Blocking the Leakage: Manifold-Aware Gradient Projection for Long-Horizon Test-Time Adaptation
Abstract
Test-Time Adaptation (TTA) empowers pre-trained models to adapt online to distribution shifts during inference, but such online updates often become unstable in long-horizon deployments. Prevailing approaches attribute this failure to error accumulation from noisy pseudo-labels, relying on heuristics to gate which samples are used for updates. We argue that this statistical view is insufficient: the problem lies not only in the quality of samples but also in the directionality of their gradients. In this work, we identify a geometric failure mode termed manifold erosion. Through spectral analysis, we find that reliable gradients concentrate in a stable low-rank subspace, while gradients from confident mispredictions are high-rank yet exhibit a persistent directional leakage into this protected subspace.
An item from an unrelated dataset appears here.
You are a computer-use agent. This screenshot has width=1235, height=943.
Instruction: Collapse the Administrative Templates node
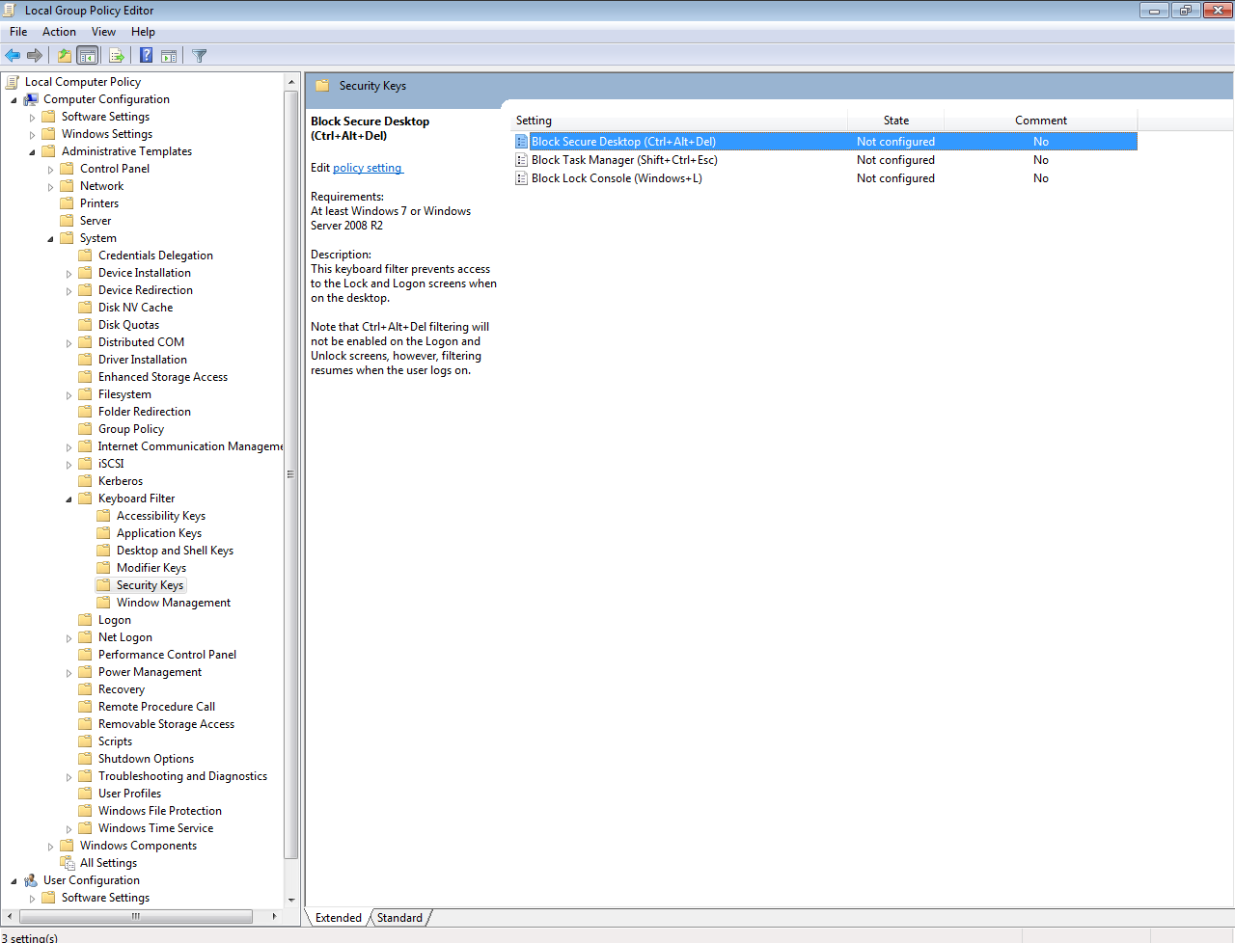coord(32,152)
This leakage can accumulate coherently and gradually erode core representations, eventually leading to collapse. To address this, we propose Manifold-Aware Gradient Projection (MGP), a geometric intervention that tracks the dominant subspace online and projects gradients onto its orthogonal complement. By blocking the leakage path, MGP decouples stability from plasticity. Extensive experiments on diverse TTA benchmarks demonstrate the long-horizon stability of our method, whereas prior methods often fail.